==== INPUT FOR THIS TASK ====
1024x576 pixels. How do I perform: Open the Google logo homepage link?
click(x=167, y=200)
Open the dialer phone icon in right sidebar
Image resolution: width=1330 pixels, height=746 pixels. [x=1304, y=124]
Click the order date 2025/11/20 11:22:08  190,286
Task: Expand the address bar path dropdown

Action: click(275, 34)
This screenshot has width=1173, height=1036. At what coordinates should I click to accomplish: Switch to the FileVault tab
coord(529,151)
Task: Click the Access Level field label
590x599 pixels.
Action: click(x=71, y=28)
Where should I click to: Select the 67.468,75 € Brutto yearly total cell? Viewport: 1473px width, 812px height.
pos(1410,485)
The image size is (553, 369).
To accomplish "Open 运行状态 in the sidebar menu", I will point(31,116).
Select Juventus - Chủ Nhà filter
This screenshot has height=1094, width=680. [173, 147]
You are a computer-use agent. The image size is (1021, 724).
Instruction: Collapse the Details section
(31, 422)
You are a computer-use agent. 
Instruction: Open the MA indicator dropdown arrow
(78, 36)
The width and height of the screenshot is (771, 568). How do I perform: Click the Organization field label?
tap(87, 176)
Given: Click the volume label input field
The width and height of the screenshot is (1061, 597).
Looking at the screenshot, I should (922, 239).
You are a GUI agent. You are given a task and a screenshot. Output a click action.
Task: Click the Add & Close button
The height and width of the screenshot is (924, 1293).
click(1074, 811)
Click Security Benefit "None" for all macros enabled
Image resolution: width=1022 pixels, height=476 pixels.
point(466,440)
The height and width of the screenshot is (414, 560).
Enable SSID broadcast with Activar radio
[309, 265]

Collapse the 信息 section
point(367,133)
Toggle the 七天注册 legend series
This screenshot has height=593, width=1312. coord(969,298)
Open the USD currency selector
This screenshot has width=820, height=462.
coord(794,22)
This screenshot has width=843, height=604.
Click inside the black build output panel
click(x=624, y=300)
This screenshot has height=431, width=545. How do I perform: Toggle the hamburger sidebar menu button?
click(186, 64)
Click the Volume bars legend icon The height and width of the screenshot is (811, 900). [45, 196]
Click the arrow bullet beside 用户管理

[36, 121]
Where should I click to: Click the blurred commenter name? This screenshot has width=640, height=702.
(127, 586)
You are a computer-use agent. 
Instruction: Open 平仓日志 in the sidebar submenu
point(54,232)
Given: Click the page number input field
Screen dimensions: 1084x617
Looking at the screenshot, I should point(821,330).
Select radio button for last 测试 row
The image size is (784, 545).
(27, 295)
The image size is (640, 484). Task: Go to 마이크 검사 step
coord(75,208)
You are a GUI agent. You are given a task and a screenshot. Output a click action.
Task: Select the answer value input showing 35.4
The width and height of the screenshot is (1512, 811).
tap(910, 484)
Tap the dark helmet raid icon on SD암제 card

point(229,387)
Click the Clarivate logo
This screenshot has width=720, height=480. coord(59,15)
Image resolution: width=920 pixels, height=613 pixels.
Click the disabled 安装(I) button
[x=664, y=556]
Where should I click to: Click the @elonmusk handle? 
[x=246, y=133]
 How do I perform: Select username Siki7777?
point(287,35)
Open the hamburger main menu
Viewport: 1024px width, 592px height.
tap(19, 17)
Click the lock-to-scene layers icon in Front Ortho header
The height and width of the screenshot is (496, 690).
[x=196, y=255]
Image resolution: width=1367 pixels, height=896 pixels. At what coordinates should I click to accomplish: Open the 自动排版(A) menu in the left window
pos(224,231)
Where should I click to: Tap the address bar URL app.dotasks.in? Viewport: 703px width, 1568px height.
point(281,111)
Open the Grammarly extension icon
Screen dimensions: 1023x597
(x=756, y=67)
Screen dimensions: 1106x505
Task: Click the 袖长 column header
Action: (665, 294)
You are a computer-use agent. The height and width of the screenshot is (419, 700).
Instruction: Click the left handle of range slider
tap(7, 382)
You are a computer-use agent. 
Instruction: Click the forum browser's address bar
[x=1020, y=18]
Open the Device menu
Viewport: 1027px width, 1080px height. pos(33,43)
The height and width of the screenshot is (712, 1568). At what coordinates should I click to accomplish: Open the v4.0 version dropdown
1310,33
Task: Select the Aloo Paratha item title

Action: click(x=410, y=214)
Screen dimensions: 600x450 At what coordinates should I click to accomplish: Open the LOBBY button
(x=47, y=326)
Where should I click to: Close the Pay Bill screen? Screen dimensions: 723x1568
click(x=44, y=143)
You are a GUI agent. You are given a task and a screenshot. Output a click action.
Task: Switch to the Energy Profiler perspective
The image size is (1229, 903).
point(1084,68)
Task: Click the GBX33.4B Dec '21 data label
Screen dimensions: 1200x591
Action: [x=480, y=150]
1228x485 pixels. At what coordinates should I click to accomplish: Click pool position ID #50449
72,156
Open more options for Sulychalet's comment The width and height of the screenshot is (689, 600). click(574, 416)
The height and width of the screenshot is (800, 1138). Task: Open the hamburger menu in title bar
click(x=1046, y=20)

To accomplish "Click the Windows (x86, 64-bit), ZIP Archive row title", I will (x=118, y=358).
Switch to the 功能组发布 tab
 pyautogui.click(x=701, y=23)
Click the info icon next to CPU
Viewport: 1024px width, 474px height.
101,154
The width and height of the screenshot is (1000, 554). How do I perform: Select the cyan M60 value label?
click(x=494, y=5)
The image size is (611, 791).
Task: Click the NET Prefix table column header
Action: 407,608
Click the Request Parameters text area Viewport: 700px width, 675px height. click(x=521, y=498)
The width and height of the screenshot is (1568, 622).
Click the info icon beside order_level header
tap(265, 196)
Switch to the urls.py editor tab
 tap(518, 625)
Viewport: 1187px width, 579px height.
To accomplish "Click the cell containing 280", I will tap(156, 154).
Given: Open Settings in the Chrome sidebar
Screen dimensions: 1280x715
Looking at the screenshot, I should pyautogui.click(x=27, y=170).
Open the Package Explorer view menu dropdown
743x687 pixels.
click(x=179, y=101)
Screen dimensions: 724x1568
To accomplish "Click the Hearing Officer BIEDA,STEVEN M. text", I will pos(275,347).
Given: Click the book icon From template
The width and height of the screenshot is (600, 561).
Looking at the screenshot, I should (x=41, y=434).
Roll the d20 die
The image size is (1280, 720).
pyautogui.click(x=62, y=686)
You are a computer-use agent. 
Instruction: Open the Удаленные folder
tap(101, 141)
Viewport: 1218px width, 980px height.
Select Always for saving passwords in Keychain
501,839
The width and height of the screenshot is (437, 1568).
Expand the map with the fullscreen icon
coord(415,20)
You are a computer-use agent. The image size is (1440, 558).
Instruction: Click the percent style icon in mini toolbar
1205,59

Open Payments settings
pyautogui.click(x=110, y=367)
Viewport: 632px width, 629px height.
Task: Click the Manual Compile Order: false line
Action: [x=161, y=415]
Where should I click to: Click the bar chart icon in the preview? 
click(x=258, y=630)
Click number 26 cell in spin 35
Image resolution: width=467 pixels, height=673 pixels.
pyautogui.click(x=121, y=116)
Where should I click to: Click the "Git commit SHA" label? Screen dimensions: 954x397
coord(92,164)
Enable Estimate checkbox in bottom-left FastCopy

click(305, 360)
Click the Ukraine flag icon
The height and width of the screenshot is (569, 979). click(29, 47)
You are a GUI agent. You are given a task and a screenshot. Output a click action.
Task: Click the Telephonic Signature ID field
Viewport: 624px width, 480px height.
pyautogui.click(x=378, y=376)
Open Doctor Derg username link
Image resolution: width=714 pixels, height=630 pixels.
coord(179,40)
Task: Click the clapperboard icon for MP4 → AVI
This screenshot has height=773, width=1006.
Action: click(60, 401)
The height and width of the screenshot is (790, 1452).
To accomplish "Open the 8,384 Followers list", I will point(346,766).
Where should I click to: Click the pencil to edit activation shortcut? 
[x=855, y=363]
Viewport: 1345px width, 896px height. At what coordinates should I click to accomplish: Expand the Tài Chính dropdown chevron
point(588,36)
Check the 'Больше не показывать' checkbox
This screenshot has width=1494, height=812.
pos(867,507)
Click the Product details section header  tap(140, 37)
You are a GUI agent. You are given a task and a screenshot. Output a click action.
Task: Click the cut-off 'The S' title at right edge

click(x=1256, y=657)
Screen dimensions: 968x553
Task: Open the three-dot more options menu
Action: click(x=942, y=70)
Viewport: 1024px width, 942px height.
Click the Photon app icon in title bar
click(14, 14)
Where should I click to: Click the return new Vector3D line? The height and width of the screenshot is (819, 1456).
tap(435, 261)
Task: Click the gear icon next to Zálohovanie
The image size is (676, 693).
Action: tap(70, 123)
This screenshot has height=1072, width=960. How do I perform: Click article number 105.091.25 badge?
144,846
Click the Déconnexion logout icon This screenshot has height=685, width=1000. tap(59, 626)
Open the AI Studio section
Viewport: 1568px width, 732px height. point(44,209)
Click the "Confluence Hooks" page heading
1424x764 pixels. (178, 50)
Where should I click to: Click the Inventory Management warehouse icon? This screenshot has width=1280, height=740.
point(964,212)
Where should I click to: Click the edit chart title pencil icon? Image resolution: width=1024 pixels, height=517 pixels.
====
> _DIRECTIONS FOR THIS TASK_: Copy the records above exactly, please, but only from the first line through the line containing "Click the order".

> _COMPLETED TASK_:
1024x576 pixels. How do I perform: Open the Google logo homepage link?
click(x=167, y=200)
Open the dialer phone icon in right sidebar
Image resolution: width=1330 pixels, height=746 pixels. [x=1304, y=124]
Click the order date 2025/11/20 11:22:08  190,286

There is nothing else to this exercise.